The Leaders of the Yugoslav Wars listed below comprise the important political and military figures of the Yugoslav wars.

==Bosnia and Herzegovina==
- Alija Izetbegović as the president of Republic of Bosnia and Herzegovina between 1990 and 1996.
- Haris Silajdžić was from 1990 to 1993 the foreign minister of Bosnia and Herzegovina and served between 1993 and 1996 as the prime minister.
- Sefer Halilović was the Chief of Staff of the Army of the Republic of Bosnia and Herzegovina (ARBiH) from 1992 to 1993.
- Rasim Delić was the Chief of Staff of the Army of the Republic of Bosnia and Herzegovina (ARBiH) from 1993 to 1995.
- Enver Hadžihasanović was the commander of the ARBiH 3rd Corps and later served as the Chief of the Supreme Command Staff.
- Jovan Divjak was the commander of ARBiH forces in Sarajevo at the beginning of the war (1992–1993) and later served as deputy commander of the ARBiH Headquarters.
- Atif Dudaković was the commander of the Bosnian 5th Corps.
- Mehmed Alagić was the commander of the Bosanska Krajina Operational Group and later the ARBiH 7th Corps.
- Mustafa Hajrulahović was the commander of the Bosnian 1st Corps and later intelligence chief in the Bosnian government.
- Naser Orić lead the ARBiH 28th Division and commanded the defenses of Srebrenica.
- Blaž Kraljević was the commander of Croatian Defence Forces (HOS).
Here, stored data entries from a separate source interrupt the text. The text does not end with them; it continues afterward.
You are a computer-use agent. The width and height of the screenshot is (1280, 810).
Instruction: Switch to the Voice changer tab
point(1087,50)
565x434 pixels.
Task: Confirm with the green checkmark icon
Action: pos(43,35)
Bosnian President Alija Izetbegović appointed him to be a member of Bosnian Army's Headquarters.

==AP Western Bosnia==
- Fikret Abdić was the president of AP Western Bosnia.
- Zlatko Jušić was the prime minister of AP Western Bosnia
- Hasib Hodžić was the Chief of the General Staff of the National Defence of the Autonomous Province of Western Bosnia.

==Croatia==
- Franjo Tuđman was the president of Croatia from 1990 until his death in 1999.
- Gojko Šušak was the Croatian Minister of Defense from 1991 to 1998.
- Stjepan Mesić was general secretary of HDZ and the first prime minister of Croatia in 1990. He became speaker of the Croatian parliament in 1992 but stepped down and left HDZ in 1994 because of their policy in Bosnia and Herzegovina.
- Anton Tus was a Croatian Army general and the first Chief of the General Staff of Croatia's armed forces from 1991 to 1992.
- Janko Bobetko was a Croatian Army general and Chief of the General Staff from 1992 until his retirement in 1995.
- Zvonimir Červenko was a Croatian Army general and the chief of General Staff between 1995 and 1996.
- Ante Gotovina was a Lieutenant General in the Croatian Army and commander of Croatian forces during Operation Storm and Operation Mistral 2.
- Mile Dedaković was the commander of the 204th Vukovar Brigade and the city of Vukovar's defenses during the 1991 Battle of Vukovar.

==Herzeg-Bosnia==
- Mate Boban was the president of Herzeg-Bosnia from 1991 to 1994 following the Washington agreement.
- Dario Kordić was the political leader of Bosnian Croats in Central Bosnia and a HVO military commander.
- Jadranko Prlić was the prime minister of Herzeg-Bosnia.
- Valentin Ćorić was the interior minister of Herzeg-Bosnia.
- Bruno Stojić was the minister of defense of Herzeg-Bosnia.
- Milivoj Petković was the commander of the Croatian Defence Council (HVO).
- Slobodan Praljak was a Major General in the HVO and commander of the Croatian forces around Mostar.

== Kosovo ==
- Ibrahim Rugova was President of the first Republic of Kosovo, would go on to be the first President of Kosovo.
- Adem Jashari was the founder and leader of the Kosovo Liberation Army.
- Hamëz Jashari was the co-founder of the Kosovo Liberation Army and brother of Adem Jashari.
- Agim Ramadani was one of the main commanders of the Kosovo Liberation Army that fought in Koshare.
- Ramush Haradinaj was an officer and one of the leaders of the Kosovo Liberation Army.
- Hashim Thaçi was the leader of the most powerful function in the Kosovo Liberation Army and first prime minister of Kosovo.

==Republika Srpska==
- Radovan Karadžić was the President of the Republika Srpska from 1992 to 1996. He was also the founder and first leader of Serbian Democratic Party (SDS).
- Biljana Plavšić was the Vice President of the Republic of Srpska from 1992 to 1996. Following the war she succeeded Radovan Karadžić as the 2nd President of the Republic of Srpska in 1996.
- Ratko Mladić was the commander of the Republic of Srpska Army (VRS).
- Stanislav Galić was the commander of Serbian forces in and around Sarajevo from 1992 to 1994.
- Dragomir Milošević was the commander of Serbian forces in and around Sarajevo from 1994 to 1995.
- Dragan Obrenović was a senior officer and commander in the Yugoslav People's Army (JNA) and later the Republic of Srpska Army (VRS).
- Milan Lukić was a commander in the paramilitary group "White Eagles" and was a prominent figure in the 1992 takeover and subsequent ethnic cleansing of eastern Bosnia.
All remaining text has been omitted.